About BlackRock Kelso Capital Corporation
Formed in 2005, BlackRock Kelso Capital Corporation is a business development company that provides debt and equity capital to middle-market companies.
Forward-Looking Statements
This press release, and other statements that BlackRock Kelso Capital may make, may contain forward-looking statements within the meaning of the Private Securities Litigation Reform Act, with respect to BlackRock Kelso Capitals future financial or business performance, strategies or expectations.
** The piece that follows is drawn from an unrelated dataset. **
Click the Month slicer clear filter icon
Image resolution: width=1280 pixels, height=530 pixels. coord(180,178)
Forward-looking statements are typically identified by words or phrases such as trend, potential, opportunity, pipeline, believe, comfortable, expect, anticipate, current, intention, estimate, position, assume, outlook, continue, remain, maintain, sustain, seek,
achieve, and similar expressions, or future or conditional verbs such as will, would, should, could, may or similar expressions.
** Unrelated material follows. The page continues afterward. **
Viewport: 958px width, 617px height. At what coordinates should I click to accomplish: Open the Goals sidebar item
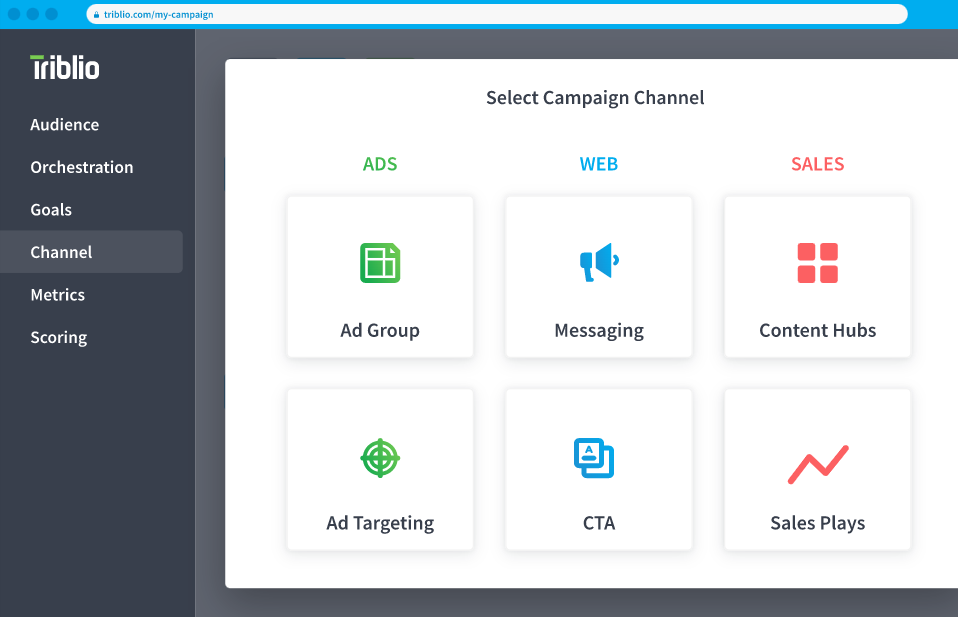[x=51, y=210]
BlackRock Kelso Capital cautions that forward-looking statements are subject to numerous assumptions, risks and uncertainties, which change over time. Forward-looking statements speak only as of the date they are made, and BlackRock Kelso Capital assumes no duty to and does not undertake to update forward-looking statements. Actual results could differ materially from those anticipated in forward-looking statements and future results could differ materially from historical performance.
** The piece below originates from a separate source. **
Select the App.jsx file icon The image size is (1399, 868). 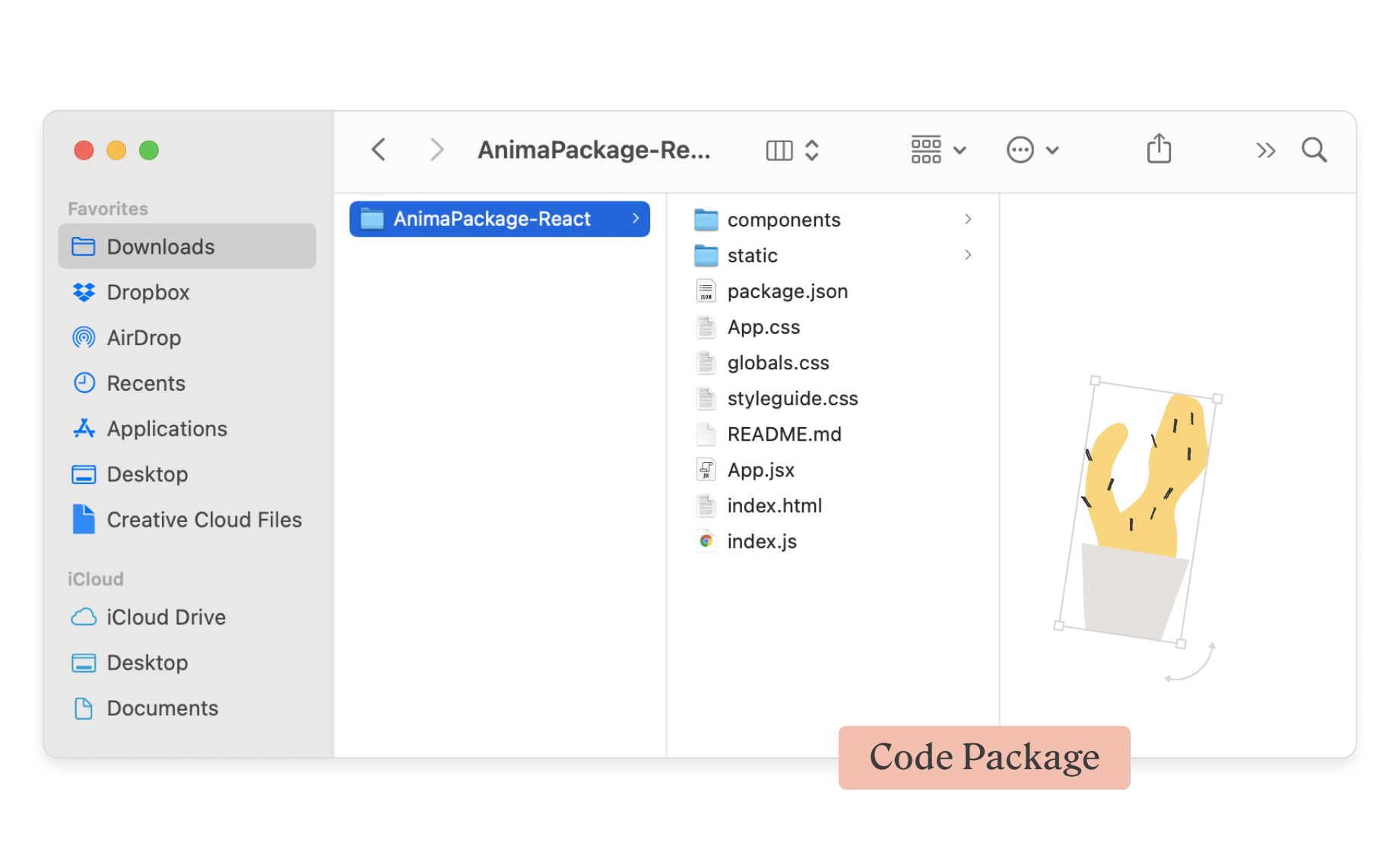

In addition to factors previously disclosed in BlackRock Kelso Capitals SEC reports and those identified elsewhere in this press release, the following factors, among others, could cause actual results to differ materially from forward-looking statements or historical performance: (1) our future operating results; (2) our business prospects and the prospects of our portfolio companies; (3) the impact of investments that we expect to make; (4) our contractual arrangements and relationships with third parties; (5) the dependence of our future success on the general economy and its impact on the industries in which we invest; (6) the ability of our portfolio companies to achieve their objectives; (7) our expected financings and investments; (8) the adequacy of our cash resources and working capital, including our ability to obtain continued financing on favorable terms; (9) the timing of cash flows, if any, from the operations of our portfolio companies; (10) the impact of increased competition; (11) the ability of our investment advisor to locate suitable investments for us and to monitor and administer our investments; (12) potential conflicts of interest in the allocation of opportunities between us and other investment funds managed by our investment advisor or its affiliates; (13) the ability of our investment advisor to attract and retain highly talented professionals; (14) fluctuations in foreign currency exchange rates; and (15) the impact of changes to tax legislation and, generally, our tax position.
BlackRock Kelso Capitals Annual Report on Form 10-K for the year ended December 31, 2011 filed with the SEC identifies additional factors that can affect forward-looking statements.
Available Information
BlackRock Kelso Capitals filings with the Securities and Exchange Commission, press releases, earnings releases and other financial information are available on its website at www.blackrockkelso.com.